The first point I want to address is the latter point from my colleague Mr. Garrison, who left the committee with the impression that there is some benefit to passing Bill because there's going to be an ultimate savings to the criminal justice system, first, in terms of cost, and second, in terms of expediency.
I can explain—hopefully, the panellists will also agree with me—that that is a complete fallacy. Eliminating mandatory minimum penalties will not decrease substantially the amount of charter litigation. As a member of the Ontario bar who has prosecuted in the Ontario courts for the better part of 30 years, I can inform you that there are charter challenges for just about every offence in the Criminal Code. It's not necessarily confined to gun offences.
Is the department prepared to acknowledge that there will not be a direct correlation, a substantial correlation, in the reduction of charter litigation if we eliminate these 14 mandatory minimums? Yes or no.
I want to move on now to conditional sentences. I think we all agree that it is a condition precedent within the code itself that a justice must be satisfied that serving a sentence at home would not endanger the safety of the community.
We also have section 752 in the Criminal Code, which is completely absent in Bill . Section 752 defines what a “serious personal injury offence” is, and a serious personal injury offence can be any indictable offence involving:
(i) the use or attempted use of violence against another person, or
(ii) conduct endangering or likely to endanger the life or safety of another person or inflicting or likely to inflict severe psychological damage on another person
In my opinion, for the offences of sexual assault, criminal harassment, kidnapping, human trafficking, arson and abduction of a person under 14, for which, pursuant to Bill , conditional sentences would now be available, this would run contrary to section 752, which would then increase the amount of litigation within the courts.
Has the department considered the impact of section 752? Judges across this land have consistently ruled, particularly at the appellate level, that any time you have a serious personal injury offence, the whole concept of a conditional sentence does not qualify.
:
Thank you very much, Mr. Chair.
I, too, want to go back to where I was the last time, but I have to say, since Mr. Brock made a comment about my position, my position on this is not that we save money for efficiency reasons, but that we save court time and court money to be applied to the most serious offences, which are the most threatening to the community. We need to ensure that people aren't released in very serious cases because of court delays, when we're taking up court time with things that I don't believe belong in the court system to start with.
It's not just about efficiency; it's about the use of our resources efficiently in the court system to better protect the community.

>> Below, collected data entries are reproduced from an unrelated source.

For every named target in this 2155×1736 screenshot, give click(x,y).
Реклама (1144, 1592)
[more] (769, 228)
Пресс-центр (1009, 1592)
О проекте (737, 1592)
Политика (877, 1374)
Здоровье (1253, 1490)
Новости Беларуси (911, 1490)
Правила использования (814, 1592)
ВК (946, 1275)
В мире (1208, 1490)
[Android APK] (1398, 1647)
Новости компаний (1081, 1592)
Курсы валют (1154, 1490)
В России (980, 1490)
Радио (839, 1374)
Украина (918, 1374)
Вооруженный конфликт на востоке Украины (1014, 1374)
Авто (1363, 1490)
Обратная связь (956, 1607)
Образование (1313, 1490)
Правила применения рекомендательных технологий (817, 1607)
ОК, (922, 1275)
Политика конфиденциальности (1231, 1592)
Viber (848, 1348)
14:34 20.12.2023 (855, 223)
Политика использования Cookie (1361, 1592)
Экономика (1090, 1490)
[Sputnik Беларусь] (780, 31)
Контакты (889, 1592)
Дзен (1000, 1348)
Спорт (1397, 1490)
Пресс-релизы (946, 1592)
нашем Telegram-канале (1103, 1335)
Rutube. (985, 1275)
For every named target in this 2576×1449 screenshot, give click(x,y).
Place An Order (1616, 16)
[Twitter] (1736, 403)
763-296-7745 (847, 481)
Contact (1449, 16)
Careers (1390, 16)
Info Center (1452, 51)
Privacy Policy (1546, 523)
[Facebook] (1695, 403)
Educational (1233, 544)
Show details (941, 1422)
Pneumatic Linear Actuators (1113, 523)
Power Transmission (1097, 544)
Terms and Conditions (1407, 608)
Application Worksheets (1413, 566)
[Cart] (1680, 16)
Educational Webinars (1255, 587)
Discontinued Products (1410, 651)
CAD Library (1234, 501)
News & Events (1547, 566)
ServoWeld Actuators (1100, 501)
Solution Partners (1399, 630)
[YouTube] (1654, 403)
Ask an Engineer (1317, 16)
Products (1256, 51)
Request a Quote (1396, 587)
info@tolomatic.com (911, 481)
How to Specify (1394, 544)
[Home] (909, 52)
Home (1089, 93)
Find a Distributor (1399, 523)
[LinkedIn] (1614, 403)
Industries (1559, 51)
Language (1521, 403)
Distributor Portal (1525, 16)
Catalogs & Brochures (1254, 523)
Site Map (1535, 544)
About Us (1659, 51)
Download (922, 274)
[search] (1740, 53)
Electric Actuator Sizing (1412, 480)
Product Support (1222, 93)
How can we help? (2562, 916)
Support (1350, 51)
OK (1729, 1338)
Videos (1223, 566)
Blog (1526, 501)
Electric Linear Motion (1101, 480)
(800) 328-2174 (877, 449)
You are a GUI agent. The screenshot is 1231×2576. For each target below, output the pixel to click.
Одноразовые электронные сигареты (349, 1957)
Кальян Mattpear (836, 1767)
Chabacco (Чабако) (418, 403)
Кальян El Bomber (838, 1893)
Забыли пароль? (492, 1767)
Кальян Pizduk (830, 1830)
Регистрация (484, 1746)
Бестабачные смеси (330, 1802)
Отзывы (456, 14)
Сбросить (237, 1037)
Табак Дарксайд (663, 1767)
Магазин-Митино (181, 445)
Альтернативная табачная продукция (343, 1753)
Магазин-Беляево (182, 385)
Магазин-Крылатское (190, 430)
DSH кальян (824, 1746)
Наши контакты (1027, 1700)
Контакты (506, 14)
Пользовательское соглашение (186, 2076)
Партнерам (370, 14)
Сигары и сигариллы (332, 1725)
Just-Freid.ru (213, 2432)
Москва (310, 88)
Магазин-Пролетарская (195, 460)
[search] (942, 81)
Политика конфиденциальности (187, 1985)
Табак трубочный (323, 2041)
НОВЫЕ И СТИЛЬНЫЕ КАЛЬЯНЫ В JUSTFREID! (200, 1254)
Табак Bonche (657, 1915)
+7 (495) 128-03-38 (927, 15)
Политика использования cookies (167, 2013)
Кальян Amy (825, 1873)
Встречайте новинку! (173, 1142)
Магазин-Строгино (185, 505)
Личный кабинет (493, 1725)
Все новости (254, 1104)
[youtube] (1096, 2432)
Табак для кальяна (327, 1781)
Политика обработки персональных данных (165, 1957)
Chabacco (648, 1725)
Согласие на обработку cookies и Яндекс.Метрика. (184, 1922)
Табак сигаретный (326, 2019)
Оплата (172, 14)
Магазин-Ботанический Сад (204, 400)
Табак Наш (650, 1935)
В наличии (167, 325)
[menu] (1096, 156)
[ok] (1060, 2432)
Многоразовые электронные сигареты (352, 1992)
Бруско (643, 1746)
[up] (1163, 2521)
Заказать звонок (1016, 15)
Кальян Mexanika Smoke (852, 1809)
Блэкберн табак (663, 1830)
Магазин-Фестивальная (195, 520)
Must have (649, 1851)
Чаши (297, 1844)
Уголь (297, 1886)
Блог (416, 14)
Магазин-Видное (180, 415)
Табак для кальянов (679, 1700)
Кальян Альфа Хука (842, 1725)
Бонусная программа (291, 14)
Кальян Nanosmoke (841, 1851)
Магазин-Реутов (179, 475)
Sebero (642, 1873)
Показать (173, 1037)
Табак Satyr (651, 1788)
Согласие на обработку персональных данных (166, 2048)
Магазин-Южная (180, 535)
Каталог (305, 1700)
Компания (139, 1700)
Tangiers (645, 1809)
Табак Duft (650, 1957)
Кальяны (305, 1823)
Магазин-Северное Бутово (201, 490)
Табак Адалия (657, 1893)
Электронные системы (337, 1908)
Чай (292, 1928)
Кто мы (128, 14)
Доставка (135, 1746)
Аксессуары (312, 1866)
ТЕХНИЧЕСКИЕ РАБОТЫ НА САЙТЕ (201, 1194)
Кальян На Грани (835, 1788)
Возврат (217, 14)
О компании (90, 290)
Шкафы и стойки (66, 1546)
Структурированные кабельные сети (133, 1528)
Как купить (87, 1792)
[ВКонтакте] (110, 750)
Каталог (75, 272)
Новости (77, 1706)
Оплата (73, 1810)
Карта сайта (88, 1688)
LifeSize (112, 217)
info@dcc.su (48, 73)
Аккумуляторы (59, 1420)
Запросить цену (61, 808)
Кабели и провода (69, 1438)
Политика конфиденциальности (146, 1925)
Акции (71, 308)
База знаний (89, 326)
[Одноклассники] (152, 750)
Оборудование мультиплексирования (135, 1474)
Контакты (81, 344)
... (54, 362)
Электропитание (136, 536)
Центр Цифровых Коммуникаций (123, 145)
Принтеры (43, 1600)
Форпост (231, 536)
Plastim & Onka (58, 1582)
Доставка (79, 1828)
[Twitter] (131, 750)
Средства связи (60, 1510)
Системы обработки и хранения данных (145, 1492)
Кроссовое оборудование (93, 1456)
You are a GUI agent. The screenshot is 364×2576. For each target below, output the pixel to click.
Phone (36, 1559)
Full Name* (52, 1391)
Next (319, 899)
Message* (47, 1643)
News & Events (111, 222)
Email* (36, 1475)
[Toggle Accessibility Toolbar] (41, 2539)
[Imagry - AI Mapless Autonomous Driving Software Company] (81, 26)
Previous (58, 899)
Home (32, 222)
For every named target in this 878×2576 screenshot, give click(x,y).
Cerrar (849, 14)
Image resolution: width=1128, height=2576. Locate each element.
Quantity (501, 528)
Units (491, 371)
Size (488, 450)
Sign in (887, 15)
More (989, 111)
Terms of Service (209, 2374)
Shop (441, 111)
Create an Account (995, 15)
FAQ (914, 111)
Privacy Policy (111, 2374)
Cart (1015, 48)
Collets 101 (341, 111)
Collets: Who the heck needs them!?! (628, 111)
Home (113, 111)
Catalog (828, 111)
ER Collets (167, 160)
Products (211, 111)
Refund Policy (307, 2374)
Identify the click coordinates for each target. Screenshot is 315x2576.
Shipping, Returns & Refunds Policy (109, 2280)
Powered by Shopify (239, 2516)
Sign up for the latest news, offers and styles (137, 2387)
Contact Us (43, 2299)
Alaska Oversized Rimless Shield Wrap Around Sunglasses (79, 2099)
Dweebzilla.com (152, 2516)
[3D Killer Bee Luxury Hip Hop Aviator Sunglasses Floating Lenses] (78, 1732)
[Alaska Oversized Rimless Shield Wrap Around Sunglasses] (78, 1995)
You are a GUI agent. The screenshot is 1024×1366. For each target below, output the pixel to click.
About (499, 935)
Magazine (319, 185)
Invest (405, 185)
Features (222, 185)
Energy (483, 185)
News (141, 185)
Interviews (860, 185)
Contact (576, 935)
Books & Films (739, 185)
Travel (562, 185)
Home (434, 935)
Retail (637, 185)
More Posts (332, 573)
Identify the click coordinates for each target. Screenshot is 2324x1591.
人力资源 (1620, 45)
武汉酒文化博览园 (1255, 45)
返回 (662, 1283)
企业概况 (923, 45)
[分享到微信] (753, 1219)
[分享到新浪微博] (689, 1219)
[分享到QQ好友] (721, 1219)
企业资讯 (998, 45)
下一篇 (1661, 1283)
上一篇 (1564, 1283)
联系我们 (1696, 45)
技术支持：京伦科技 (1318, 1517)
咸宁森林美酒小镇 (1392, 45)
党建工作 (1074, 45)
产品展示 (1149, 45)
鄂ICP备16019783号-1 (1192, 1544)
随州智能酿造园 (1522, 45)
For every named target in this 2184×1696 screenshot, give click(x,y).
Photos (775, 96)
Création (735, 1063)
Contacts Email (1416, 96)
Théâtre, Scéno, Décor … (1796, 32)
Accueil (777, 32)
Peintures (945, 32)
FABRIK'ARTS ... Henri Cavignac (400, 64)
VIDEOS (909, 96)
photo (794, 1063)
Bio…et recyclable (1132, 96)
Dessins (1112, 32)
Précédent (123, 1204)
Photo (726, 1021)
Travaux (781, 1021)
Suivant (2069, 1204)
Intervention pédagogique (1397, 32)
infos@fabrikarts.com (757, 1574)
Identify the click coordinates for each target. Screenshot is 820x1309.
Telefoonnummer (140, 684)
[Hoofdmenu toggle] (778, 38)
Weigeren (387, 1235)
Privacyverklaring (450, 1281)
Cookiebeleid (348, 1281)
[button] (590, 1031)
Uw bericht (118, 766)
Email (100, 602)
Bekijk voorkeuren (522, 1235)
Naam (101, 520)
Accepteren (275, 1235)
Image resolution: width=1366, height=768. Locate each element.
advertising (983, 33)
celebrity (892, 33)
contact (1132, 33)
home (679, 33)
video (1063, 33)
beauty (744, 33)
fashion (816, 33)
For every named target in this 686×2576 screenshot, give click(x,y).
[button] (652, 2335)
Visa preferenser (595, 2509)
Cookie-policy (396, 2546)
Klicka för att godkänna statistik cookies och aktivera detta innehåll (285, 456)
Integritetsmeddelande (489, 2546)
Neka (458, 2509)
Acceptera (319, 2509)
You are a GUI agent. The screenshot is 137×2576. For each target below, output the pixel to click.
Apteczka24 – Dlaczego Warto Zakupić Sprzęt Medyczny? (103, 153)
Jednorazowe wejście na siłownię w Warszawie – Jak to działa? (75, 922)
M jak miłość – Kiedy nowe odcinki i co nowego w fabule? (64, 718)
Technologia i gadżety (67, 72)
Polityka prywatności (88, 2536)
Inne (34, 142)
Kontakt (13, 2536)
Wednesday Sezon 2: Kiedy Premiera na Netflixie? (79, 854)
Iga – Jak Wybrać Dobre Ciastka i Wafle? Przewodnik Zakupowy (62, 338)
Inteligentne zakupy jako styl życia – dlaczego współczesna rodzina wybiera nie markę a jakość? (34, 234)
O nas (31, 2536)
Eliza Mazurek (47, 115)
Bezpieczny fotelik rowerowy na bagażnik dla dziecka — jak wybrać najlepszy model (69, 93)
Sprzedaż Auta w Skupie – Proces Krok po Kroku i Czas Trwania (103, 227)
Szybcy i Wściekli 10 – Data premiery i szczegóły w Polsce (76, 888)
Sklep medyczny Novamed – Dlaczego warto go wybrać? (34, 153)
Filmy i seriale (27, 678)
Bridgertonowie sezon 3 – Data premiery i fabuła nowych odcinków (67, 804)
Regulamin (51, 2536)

I'd rather be talking about decriminalizing the personal possession of drugs, but we're not, so I am going to talk about the discretion that's given, again, to police and prosecutors. That's where I left off.
There doesn't seem to be a clear criterion set out in Bill for how that discretion by prosecutors and police would be applied. I think it's an increase in discretion for police. I'm not sure it's really an increase for prosecutors, but there don't seem to be clear criteria on how to apply discretion.